Gary describes Larry Mitchell as one of the country’s premier photorealist artists and still has to pinch himself at his good fortune in working with such talent.
“Larry reads land and seascapes so well – I’m just chuffed that people like him want to work with a couple of woodworkers like us. We have learned so much from him in terms of seeing more than we would have otherwise when interpreting landscapes in our furniture designs,” he says.
Working with Shaun Atkinson brought a different dimension to the table.
“Shaun’s more abstracted, stripped-back approach to the landscape has taught me to read the effect of light and colour on form. In Project West Kimberley, I used silver leaf to introduce light, to great effect.”
The fruits of these engagements can be seen in a rich and expansive series of furniture designs that variously recall moody winter seascapes, crystal-clear and dappled Abrolhos Island pools, and Australia’s legendary Kimberley region.
Most recently, in a collection titled Always Offshore, Gary joined forces with surfboard maker Jim Banks to craft one-off timber surfboards that have become highly prized collectors’ items.
“When two creative people turn their hearts and attention to an endeavor, they inevitably end up with something that is stronger, richer, more nuanced and better than what either one of them would have come up with on their own,” he says.
“One plus one equals three – it is a truly compelling kind of alchemy, which has always made sense to me.”
Gary is convinced that the “power and natural energy” inherent in thelandscapes of the capes region attracts and compels creative souls, and that harnessing that energy makes sense.
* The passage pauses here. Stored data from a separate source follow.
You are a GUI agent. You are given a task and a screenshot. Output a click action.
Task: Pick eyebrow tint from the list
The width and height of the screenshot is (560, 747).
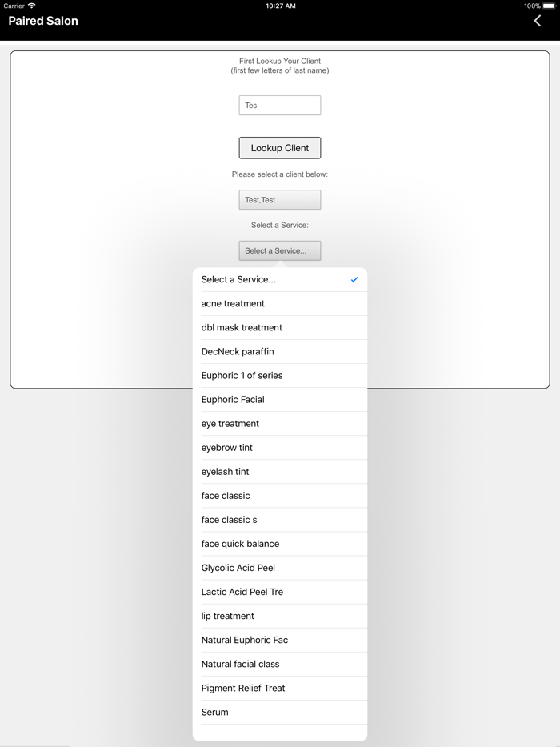coord(279,448)
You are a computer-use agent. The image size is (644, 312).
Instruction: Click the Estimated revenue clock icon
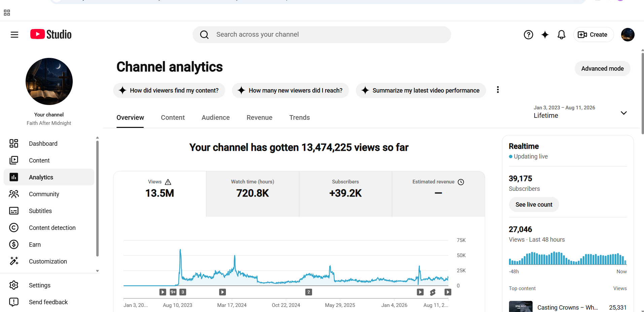pos(461,182)
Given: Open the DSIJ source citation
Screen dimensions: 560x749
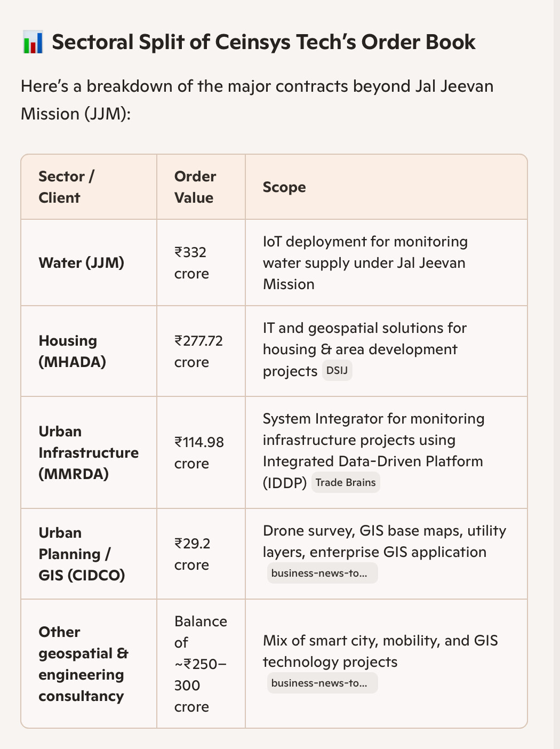Looking at the screenshot, I should pyautogui.click(x=337, y=371).
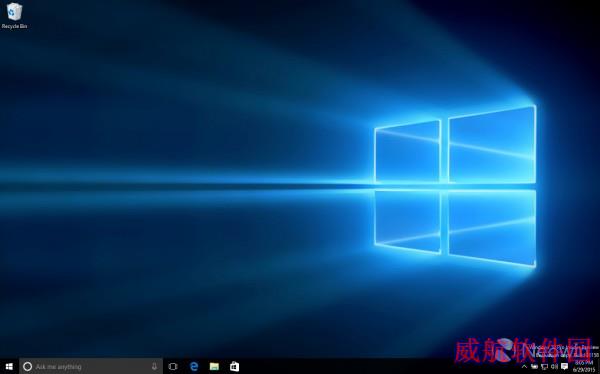The width and height of the screenshot is (600, 374).
Task: Click the Recycle Bin text label
Action: click(x=14, y=26)
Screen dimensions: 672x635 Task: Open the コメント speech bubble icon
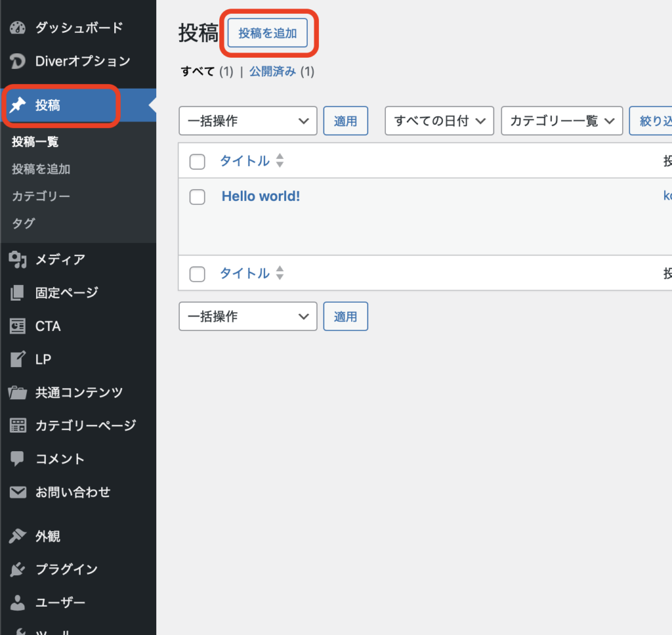[x=18, y=459]
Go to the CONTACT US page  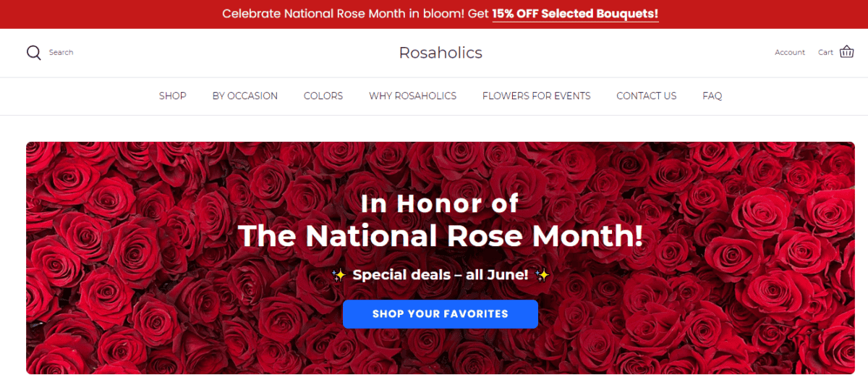[647, 96]
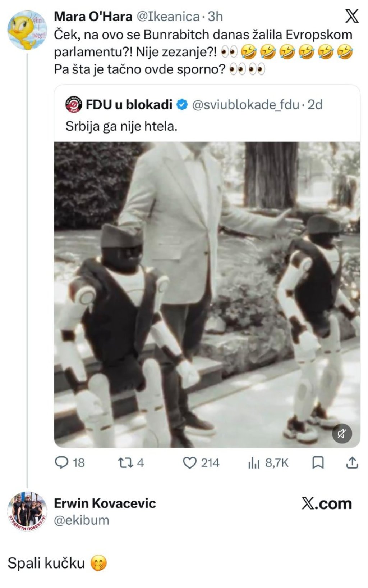Play the quoted robot video
Image resolution: width=368 pixels, height=588 pixels.
coord(207,295)
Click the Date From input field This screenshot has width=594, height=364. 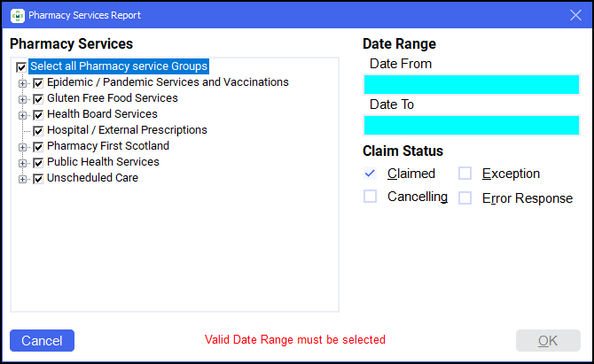point(472,84)
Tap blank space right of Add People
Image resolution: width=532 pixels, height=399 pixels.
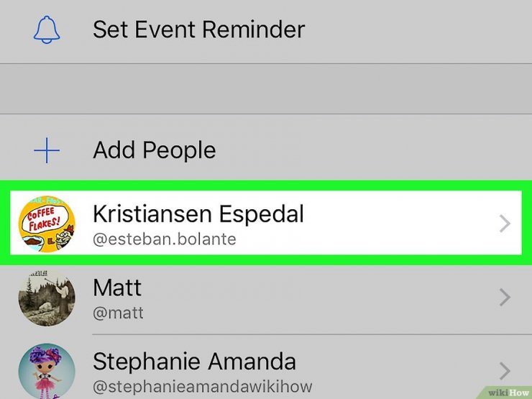pyautogui.click(x=373, y=150)
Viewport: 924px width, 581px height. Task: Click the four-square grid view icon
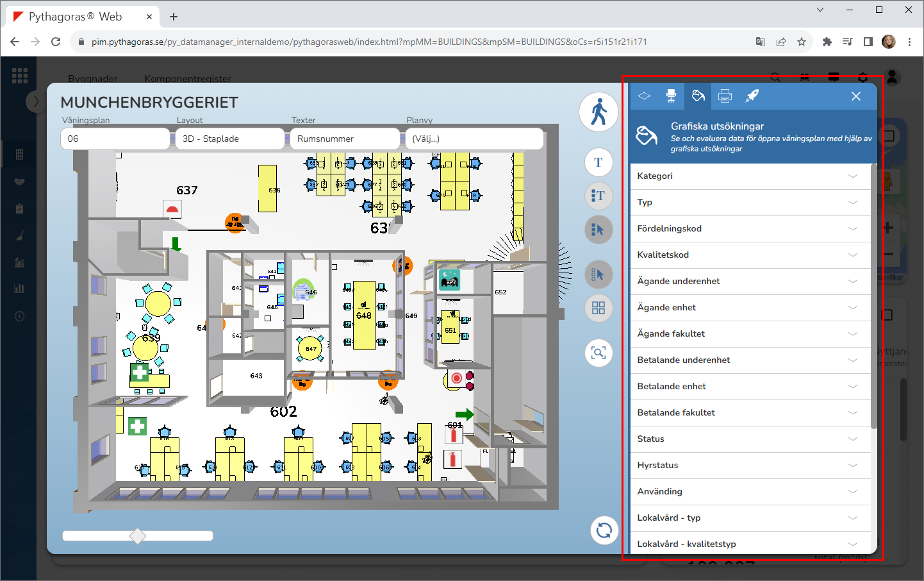pyautogui.click(x=598, y=308)
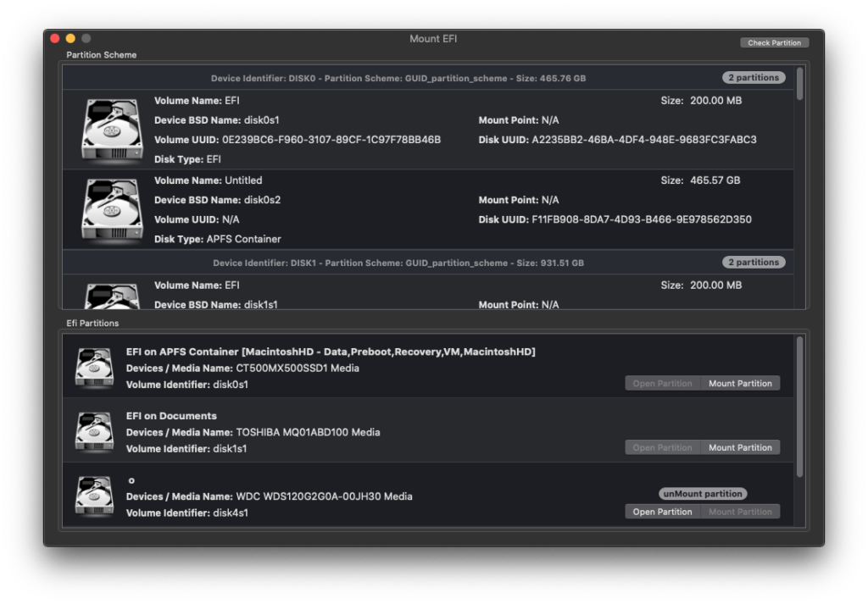Click the disk0s1 EFI volume drive icon

tap(112, 129)
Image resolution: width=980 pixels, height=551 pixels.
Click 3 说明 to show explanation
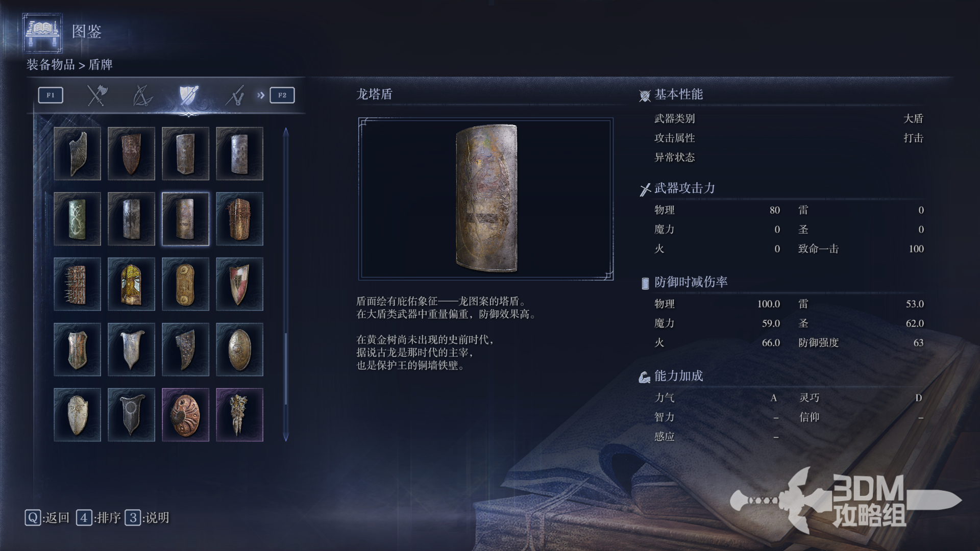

The business itself was built on the notion of resource sustainability, with timbers that were sourced from paddocks or recycled from factories and rail yards.
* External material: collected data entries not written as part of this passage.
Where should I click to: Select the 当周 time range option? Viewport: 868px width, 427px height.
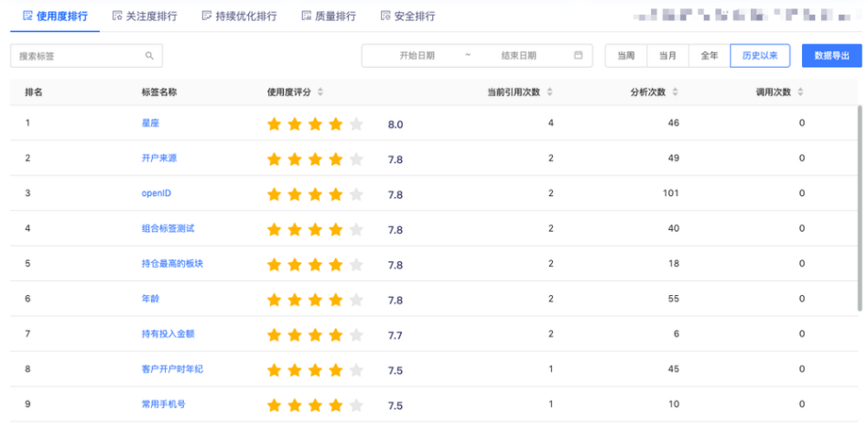point(625,56)
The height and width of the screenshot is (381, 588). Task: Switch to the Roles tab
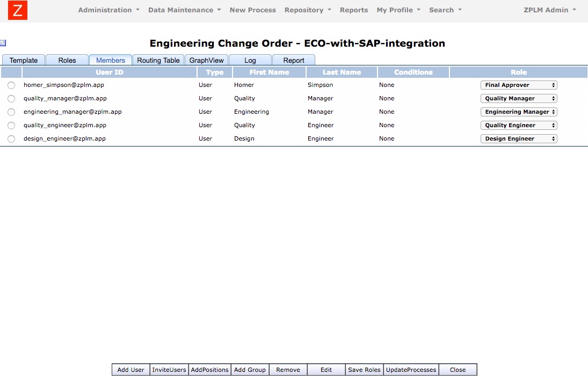pos(67,60)
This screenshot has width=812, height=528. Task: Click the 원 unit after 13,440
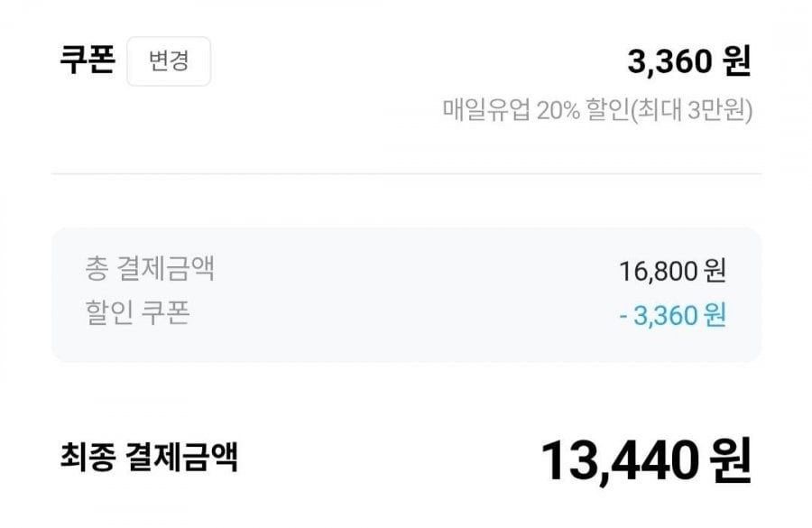coord(729,461)
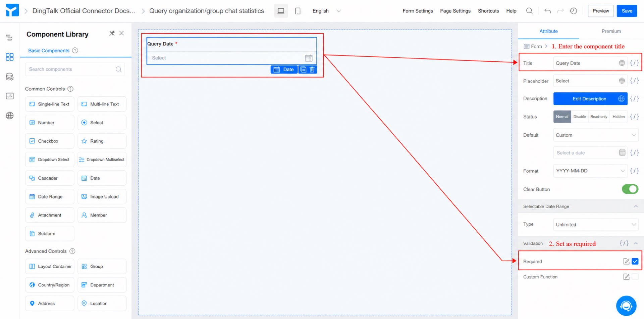
Task: Open the JS actions panel icon
Action: (x=10, y=96)
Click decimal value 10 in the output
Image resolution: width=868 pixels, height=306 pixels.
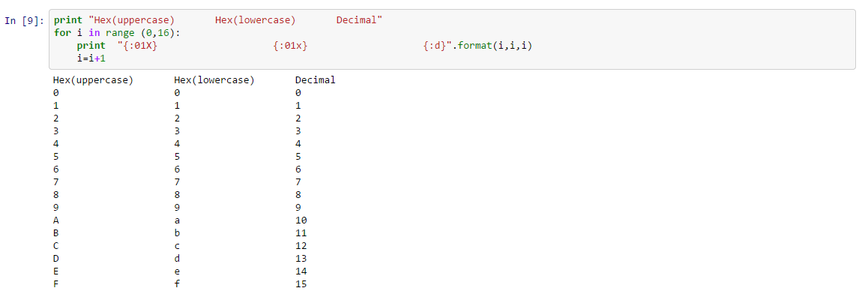pos(301,221)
Many of these timbers carry the distinctive patina of having endured and prevailed through drought, fire and flood, their imperfections lending a distinct and uncommon quality to the wood grain. Gary’s work with the late architect and designer Ian Bailey, for example, produced
an entire furniture range from a single fallen log that was salvaged from Boyup Brook farm.
But how exactly does a wood craftsman – a non-academic man at that – collaborate with a poet?
“John [Kinsella]’s poetry seems to say the unsayable in the most succinct way – his words seem to pull all of the elements
together by interpreting art, furniture, landscape and the emotions beneath them,” Gary explains.
“Working with him and with other artists continually inspires new and fresh ideas, and that works both ways.”